Text and element pointing records:
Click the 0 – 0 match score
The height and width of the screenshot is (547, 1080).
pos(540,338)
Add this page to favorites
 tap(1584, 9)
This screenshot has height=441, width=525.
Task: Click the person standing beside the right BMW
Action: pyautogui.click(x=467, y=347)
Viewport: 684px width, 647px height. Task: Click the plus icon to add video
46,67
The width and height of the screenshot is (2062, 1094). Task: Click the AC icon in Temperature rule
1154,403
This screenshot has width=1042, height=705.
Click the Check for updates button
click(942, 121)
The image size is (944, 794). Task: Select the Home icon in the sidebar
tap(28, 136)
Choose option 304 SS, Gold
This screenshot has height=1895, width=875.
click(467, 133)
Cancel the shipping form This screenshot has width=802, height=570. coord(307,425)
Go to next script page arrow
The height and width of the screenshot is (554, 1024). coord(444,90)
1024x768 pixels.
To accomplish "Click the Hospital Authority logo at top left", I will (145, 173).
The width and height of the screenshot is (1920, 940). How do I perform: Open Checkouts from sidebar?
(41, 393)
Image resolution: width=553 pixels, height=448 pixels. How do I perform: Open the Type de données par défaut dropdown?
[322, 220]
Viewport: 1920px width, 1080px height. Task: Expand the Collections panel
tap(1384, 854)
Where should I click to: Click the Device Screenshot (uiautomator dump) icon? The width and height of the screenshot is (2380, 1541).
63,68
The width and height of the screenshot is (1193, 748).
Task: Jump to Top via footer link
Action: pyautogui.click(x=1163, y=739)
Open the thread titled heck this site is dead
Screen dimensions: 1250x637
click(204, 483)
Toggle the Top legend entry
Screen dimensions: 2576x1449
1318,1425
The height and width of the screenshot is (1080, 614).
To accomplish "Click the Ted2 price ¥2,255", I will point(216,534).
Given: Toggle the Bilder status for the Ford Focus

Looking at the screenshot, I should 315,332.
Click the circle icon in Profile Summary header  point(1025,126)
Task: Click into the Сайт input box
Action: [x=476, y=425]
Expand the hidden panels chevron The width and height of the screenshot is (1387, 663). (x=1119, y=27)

* **Goal of the exercise**
Present every record above as a numbered list, dropping any blank lines.

* **Task result**
1. Click the 0 – 0 match score
2. The height and width of the screenshot is (547, 1080).
3. pos(540,338)
4. Add this page to favorites
5.  tap(1584, 9)
6. This screenshot has height=441, width=525.
7. Task: Click the person standing beside the right BMW
8. Action: pyautogui.click(x=467, y=347)
9. Viewport: 684px width, 647px height. Task: Click the plus icon to add video
10. 46,67
11. The width and height of the screenshot is (2062, 1094). Task: Click the AC icon in Temperature rule
12. 1154,403
13. This screenshot has width=1042, height=705.
14. Click the Check for updates button
15. click(942, 121)
16. The image size is (944, 794). Task: Select the Home icon in the sidebar
17. tap(28, 136)
18. Choose option 304 SS, Gold
19. This screenshot has height=1895, width=875.
20. click(467, 133)
21. Cancel the shipping form This screenshot has width=802, height=570. coord(307,425)
22. Go to next script page arrow
23. The height and width of the screenshot is (554, 1024). coord(444,90)
24. 1024x768 pixels.
25. To accomplish "Click the Hospital Authority logo at top left", I will (145, 173).
26. The width and height of the screenshot is (1920, 940). How do I perform: Open Checkouts from sidebar?
27. (41, 393)
28. Image resolution: width=553 pixels, height=448 pixels. How do I perform: Open the Type de données par défaut dropdown?
29. [322, 220]
30. Viewport: 1920px width, 1080px height. Task: Expand the Collections panel
31. tap(1384, 854)
32. Where should I click to: Click the Device Screenshot (uiautomator dump) icon? The width and height of the screenshot is (2380, 1541).
33. 63,68
34. The width and height of the screenshot is (1193, 748).
35. Task: Jump to Top via footer link
36. Action: pyautogui.click(x=1163, y=739)
37. Open the thread titled heck this site is dead
38. Screen dimensions: 1250x637
39. click(204, 483)
40. Toggle the Top legend entry
41. Screen dimensions: 2576x1449
42. 1318,1425
43. The height and width of the screenshot is (1080, 614).
44. To accomplish "Click the Ted2 price ¥2,255", I will point(216,534).
45. Given: Toggle the Bilder status for the Ford Focus
46. Looking at the screenshot, I should 315,332.
47. Click the circle icon in Profile Summary header  point(1025,126)
48. Task: Click into the Сайт input box
49. Action: [x=476, y=425]
50. Expand the hidden panels chevron The width and height of the screenshot is (1387, 663). (x=1119, y=27)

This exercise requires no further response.